Segfault on init_device
For the controller and receiver devices we call init_device in the constructor which sometimes segfaults:
https://gitlab.esrf.fr/bliss/bliss/-/jobs/2125316
[runner-f8unlx2w3-project-325-concurrent-5:9495 :0:9495] Caught signal 11 (Segmentation fault: address not mapped to object at address 0x8)
==== backtrace (tid: 9495) ====
0 /opt/conda/envs/bliss_lima2_simulator/bin/../lib/libucs.so.0(ucs_handle_error+0x2fd) [0x709842da584d]
1 /opt/conda/envs/bliss_lima2_simulator/bin/../lib/libucs.so.0(+0x2fa3f) [0x709842da5a3f]
2 /opt/conda/envs/bliss_lima2_simulator/bin/../lib/libucs.so.0(+0x2fc0a) [0x709842da5c0a]
3 /lib/x86_64-linux-gnu/libpthread.so.0(+0x14420) [0x709843ff9420]
4 /opt/conda/envs/bliss_lima2_simulator/bin/../lib/libtango.so.10.1(_ZN5Tango12AttrPropertyC2ERKNSt7__cxx1112basic_stringIcSt11char_traitsIcESaIcEEES8_+0x27) [0x7098449fd977]

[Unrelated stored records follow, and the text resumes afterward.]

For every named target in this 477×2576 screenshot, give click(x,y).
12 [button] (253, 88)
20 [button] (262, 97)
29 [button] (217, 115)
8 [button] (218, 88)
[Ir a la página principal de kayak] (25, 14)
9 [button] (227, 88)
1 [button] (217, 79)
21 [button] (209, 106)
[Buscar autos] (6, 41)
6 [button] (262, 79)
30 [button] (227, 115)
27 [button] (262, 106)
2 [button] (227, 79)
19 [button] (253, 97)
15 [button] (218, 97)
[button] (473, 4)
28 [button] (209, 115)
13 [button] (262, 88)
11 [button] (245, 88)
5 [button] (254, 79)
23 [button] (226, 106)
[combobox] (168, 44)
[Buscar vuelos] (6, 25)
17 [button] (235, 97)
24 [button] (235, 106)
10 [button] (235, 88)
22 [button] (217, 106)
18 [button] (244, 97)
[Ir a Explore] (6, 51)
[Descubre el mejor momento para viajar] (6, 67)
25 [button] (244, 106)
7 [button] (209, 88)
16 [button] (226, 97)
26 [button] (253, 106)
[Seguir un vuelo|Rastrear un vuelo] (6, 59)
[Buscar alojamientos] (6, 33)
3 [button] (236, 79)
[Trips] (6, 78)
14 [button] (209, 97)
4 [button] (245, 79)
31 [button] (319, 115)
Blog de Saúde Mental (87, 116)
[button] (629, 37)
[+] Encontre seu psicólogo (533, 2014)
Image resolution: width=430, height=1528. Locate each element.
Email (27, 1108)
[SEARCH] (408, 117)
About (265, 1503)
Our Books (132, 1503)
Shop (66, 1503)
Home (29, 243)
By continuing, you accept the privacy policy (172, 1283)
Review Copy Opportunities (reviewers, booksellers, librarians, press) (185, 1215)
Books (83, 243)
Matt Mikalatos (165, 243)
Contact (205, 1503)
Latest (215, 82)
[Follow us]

5 /opt/conda/envs/bliss_lima2_simulator/bin/../lib/libtango.so.10.1(_ZNSt6vectorIN5Tango12AttrPropertyESaIS1_EE17_M_realloc_appendIJRNSt7__cxx1112basic_stringIcSt11char_traitsIcESaIcEEESB_EEEvDpOT_+0xa4) [0x7098449fea34]
6 /opt/conda/envs/bliss_lima2_simulator/bin/../lib/libtango.so.10.1(_ZN5Tango19MultiClassAttribute20init_class_attributeERKNSt7__cxx1112basic_stringIcSt11char_traitsIcESaIcEEEl+0xba9) [0x7098449ff709]
7 /opt/conda/envs/bliss_lima2_simulator/bin/../lib/libtango.so.10.1(_ZN5Tango7DServer11init_deviceEv+0x315) [0x709844a81755]
8 /opt/conda/envs/bliss_lima2_simulator/bin/../lib/libtango.so.10.1(_ZN5Tango12DServerClass14device_factoryEPKNS_17DevVarStringArrayE+0xb7) [0x709844a8e1f7]
9 /opt/conda/envs/bliss_lima2_simulator/bin/../lib/libtango.so.10.1(_ZN5Tango12DServerClassC1ERKNSt7__cxx1112basic_stringIcSt11char_traitsIcESaIcEEE+0x3b1) [0x709844a8e931]
10 /opt/conda/envs/bliss_lima2_simulator/bin/../lib/libtango.so.10.1(_ZN5Tango12DServerClass4initEv+0x94) [0x709844a8ecd4]
11 /opt/conda/envs/bliss_lima2_simulator/bin/../lib/libtango.so.10.1(_ZN5Tango4Util11server_initEb+0x3f) [0x709844bb315f]
12 lima2_tango(main+0xf4c) [0x56c11394166c]
13 /lib/x86_64-linux-gnu/libc.so.6(__libc_start_main+0xf3) [0x709843b69083]
14 lima2_tango(+0x22c9e) [0x56c113941c9e]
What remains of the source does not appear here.